Below is a summary of the key benefits of having a project management office in the organization.

1. A PMO solves problems and fixes weaknesses

Purpose of a Project Management Office

A project management office is often set up in response to specific problems, questions, weaknesses, or performance deficits that an organization wants and needs to address. A well defined purpose of a project management office increases its success probability tremendously.
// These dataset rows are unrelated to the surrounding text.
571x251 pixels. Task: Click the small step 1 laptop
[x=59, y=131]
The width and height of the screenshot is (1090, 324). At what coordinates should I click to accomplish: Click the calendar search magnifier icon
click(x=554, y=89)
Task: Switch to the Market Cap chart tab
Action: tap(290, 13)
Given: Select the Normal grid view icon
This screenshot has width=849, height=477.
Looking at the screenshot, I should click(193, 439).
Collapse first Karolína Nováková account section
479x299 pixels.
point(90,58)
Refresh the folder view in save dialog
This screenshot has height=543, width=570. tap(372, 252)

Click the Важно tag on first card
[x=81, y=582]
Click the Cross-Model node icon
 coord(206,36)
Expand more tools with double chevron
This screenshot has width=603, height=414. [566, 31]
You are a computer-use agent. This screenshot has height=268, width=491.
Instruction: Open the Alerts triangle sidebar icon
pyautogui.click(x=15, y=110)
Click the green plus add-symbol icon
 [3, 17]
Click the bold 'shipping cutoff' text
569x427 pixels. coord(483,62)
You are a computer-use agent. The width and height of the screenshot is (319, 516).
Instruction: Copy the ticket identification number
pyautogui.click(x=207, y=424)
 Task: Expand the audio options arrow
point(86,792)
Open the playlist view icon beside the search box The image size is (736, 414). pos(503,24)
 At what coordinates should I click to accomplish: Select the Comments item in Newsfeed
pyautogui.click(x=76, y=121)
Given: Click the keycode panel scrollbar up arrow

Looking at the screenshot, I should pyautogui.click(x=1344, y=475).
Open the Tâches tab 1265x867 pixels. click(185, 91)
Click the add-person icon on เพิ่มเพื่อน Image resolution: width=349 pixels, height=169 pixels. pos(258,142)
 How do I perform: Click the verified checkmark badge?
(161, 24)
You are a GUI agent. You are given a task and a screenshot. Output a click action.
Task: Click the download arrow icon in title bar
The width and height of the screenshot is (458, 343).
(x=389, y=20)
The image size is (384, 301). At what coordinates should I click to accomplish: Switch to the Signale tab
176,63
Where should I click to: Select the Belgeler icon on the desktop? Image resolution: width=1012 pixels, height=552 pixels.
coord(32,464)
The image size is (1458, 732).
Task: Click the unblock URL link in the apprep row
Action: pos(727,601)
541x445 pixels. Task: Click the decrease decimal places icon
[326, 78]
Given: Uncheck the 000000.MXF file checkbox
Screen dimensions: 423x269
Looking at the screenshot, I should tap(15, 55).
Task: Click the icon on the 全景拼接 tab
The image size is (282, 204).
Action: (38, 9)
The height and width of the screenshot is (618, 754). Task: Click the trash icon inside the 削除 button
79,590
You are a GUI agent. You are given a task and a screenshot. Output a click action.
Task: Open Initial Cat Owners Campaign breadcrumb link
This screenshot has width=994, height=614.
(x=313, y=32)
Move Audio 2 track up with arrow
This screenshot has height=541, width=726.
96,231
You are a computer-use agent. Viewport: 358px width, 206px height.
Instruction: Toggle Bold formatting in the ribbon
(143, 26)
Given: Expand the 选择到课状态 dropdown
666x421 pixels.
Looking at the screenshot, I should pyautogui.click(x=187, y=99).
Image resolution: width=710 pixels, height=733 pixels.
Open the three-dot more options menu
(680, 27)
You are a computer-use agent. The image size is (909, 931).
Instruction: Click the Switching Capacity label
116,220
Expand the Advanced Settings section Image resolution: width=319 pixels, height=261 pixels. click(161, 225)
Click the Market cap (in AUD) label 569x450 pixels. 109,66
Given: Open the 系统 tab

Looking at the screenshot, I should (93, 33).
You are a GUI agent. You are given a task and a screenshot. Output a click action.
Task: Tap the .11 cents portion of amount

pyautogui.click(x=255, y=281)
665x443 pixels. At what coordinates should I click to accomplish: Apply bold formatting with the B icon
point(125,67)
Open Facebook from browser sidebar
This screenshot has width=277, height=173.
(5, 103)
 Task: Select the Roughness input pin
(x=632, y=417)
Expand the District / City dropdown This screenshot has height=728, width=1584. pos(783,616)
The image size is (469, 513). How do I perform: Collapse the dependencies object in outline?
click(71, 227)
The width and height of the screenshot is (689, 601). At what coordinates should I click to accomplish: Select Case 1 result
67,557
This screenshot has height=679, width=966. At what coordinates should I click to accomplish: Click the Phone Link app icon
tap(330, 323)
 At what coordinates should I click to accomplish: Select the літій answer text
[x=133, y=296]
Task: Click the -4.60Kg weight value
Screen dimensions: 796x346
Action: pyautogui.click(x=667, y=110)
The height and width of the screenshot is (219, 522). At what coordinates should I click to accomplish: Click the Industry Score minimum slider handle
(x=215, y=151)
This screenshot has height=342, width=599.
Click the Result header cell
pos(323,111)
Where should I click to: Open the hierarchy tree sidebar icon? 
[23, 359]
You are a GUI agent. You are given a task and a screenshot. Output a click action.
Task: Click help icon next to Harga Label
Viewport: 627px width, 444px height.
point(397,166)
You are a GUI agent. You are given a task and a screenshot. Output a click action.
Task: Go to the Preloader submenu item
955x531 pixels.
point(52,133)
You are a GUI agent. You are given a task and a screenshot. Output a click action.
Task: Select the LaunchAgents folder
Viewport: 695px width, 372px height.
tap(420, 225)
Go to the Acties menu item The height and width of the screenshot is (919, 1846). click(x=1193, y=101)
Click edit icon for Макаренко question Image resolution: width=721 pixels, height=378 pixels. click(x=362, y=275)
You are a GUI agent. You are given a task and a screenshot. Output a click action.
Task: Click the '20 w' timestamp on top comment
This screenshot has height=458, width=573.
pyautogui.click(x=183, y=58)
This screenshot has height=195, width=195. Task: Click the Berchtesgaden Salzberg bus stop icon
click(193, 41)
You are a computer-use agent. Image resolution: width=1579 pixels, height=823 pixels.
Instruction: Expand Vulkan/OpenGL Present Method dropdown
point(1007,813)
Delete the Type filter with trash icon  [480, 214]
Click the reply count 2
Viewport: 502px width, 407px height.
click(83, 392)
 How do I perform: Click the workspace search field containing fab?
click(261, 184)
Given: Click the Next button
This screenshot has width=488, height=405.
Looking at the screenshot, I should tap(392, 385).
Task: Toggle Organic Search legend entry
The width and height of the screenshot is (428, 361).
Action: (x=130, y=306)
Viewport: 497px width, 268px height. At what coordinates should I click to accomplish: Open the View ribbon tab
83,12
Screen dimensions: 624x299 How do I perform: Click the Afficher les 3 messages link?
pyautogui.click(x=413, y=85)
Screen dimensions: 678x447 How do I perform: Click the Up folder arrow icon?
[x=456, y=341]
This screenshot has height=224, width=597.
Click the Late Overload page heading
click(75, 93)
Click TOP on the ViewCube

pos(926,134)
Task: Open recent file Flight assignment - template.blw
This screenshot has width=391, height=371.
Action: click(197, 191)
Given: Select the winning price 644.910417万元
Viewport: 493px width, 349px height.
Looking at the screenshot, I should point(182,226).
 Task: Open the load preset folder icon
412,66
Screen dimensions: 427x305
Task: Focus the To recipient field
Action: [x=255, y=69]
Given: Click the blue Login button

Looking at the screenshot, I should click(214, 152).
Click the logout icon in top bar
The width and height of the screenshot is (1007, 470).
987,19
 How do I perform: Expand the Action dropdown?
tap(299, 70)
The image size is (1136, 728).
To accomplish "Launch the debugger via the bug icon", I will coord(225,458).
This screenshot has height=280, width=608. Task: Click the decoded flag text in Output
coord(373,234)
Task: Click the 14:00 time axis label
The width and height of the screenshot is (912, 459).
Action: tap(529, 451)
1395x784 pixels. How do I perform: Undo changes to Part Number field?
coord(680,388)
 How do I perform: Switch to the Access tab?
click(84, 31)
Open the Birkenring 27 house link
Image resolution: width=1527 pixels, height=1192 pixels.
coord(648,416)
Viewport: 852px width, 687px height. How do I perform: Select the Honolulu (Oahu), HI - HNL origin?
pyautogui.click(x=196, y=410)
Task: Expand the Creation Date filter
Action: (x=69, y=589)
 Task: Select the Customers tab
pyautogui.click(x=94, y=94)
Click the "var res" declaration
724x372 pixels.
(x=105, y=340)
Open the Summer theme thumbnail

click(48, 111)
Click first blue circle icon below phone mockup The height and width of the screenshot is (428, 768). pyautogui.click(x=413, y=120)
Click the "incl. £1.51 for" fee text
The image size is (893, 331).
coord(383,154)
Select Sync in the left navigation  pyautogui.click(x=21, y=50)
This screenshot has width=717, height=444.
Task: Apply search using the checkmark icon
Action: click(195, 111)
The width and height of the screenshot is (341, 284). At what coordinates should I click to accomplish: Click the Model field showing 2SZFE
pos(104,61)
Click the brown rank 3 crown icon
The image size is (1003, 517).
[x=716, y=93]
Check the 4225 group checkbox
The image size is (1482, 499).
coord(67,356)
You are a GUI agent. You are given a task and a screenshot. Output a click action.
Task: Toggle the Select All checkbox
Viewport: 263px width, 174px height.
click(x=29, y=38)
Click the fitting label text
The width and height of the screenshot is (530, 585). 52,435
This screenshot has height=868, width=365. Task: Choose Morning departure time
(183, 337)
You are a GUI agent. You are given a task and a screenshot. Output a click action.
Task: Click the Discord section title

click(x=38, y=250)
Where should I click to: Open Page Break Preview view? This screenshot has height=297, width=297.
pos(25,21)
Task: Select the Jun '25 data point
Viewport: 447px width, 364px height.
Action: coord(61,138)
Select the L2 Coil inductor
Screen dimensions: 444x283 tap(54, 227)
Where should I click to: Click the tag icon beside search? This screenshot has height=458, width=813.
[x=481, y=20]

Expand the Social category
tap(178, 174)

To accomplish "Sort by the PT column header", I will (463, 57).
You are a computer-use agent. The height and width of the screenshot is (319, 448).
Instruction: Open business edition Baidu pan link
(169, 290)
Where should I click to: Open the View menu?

For example, a critical problem for many organizations is the waste of energy on tasks that do not generate any added value. This applies to up to 90% of the entire project work. This results in great potential for increasing productivity in project processing. The problem that numerous tasks in projects do not generate any added value - in other words, that resources are not tied up productively - can be attributed to the fact that it is often not formally regulated how information can be centralized and distributed. An efficient solution for this is the consolidation of all project-related information in a central repository. This creates the proverbial “a source of truth”. In addition, the data can be called up permanently and its integrity is guaranteed. With one storage location for all project data, you no longer have to waste time looking for information. There are no more scattered Excel spreadsheets. Everything your organization needs to track and control its projects is available at the push of a button and is always up-to-date. Overall, a PMO, equipped with the necessary capabilities, can reduce the time project managers spend on non-productive tasks by up to 25%. The resulting capacity can be used by your teams for higher-quality work.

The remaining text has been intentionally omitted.